Both “Freaks and Geeks” and “Euphoria” share an investment in their characters and a realistic look at the teenage experience. “Freaks and Geeks” stands out for its compassionate view of adolescence; while a number of scenarios are painful and laugh-out-loud funny (i.e. when Lindsay and friends get “drunk” off beer that they don’t realize is non-alcoholic), the characters are never the punchline of the jokes. “Freaks and Geeks” only lasted for one season, but it has remained a cult hit and critically acclaimed for this reason. It’s a time capsule in all senses, as it showcases both the ’80s and also the specific time of high school — with all of its joys and pains. It’s a bittersweet experience to revisit that with the gang of McKinley High.
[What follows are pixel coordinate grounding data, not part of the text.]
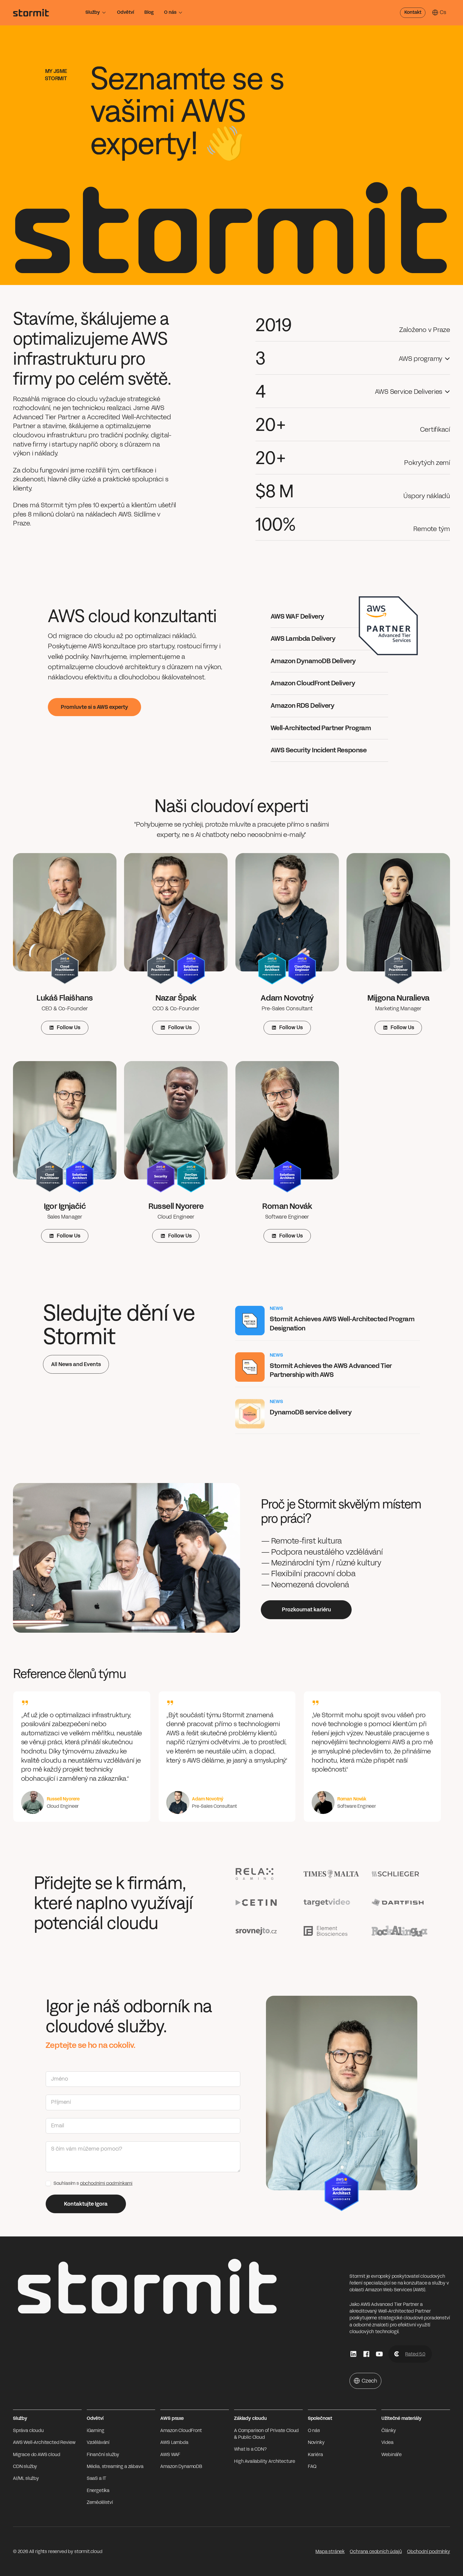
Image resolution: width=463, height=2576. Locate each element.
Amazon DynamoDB (181, 2466)
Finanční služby (103, 2454)
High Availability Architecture (264, 2461)
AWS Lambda (174, 2442)
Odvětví (125, 12)
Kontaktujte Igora (86, 2204)
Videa (387, 2442)
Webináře (391, 2454)
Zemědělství (100, 2502)
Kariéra (315, 2454)
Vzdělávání (98, 2442)
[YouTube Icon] (379, 2354)
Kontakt (412, 12)
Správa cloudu (28, 2430)
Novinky (316, 2442)
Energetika (98, 2490)
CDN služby (25, 2466)
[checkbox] (48, 2183)
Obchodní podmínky (428, 2551)
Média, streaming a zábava (115, 2466)
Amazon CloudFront (181, 2430)
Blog (149, 12)
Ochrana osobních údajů (376, 2551)
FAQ (312, 2466)
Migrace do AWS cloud (36, 2454)
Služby (92, 12)
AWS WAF (170, 2454)
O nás (170, 12)
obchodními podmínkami (106, 2183)
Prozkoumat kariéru (306, 1609)
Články (388, 2430)
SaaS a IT (96, 2478)
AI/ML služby (26, 2478)
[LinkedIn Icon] (353, 2354)
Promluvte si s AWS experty (94, 707)
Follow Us (68, 1027)
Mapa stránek (330, 2551)
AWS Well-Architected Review (44, 2442)
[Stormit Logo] (31, 13)
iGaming (95, 2430)
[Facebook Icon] (366, 2354)
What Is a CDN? (250, 2449)
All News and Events (76, 1364)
Euphoria (Israeli Version)
The original “Euphoria” first aired on Israeli TV in 2012. Set in the ’90s, the series focuses on a group of middle class teenagers: Hofit (Roni Dalumi), the young woman struggling with an intense drug addiction (and the basis for Rue); Osher (Maor Schwitzer), a guy who’s addicted to porn and working out; and Noy (Amit Erez), a girl with body dysmorphia who falls deep into a labyrinth of casual sex.
The Israeli “Euphoria” only aired for one season and, while there are some parallels with the storylines of the American version, the two shows are actually quite different. The Israeli “Euphoria” is stylized differently, with long, haunting shots of characters biking through town, and a sense of grittiness that places it in a darker, more naturalistic space. Co-creator, writer, and director Daphna Levin, described the essence of the show: “Growing up is a trauma, any way you experience it … all of us –- the sobbers, the stoned, the fat –- dealt with these mini-traumas. It’s excessive but familiar” (via The Face). “It’s excessive but familiar” could be the mantra of either version of “Euphoria” — and while both shows deal with this differently, it’s worth exploring the original to see a more grounded, empathetic approach to that familiar teenage excess.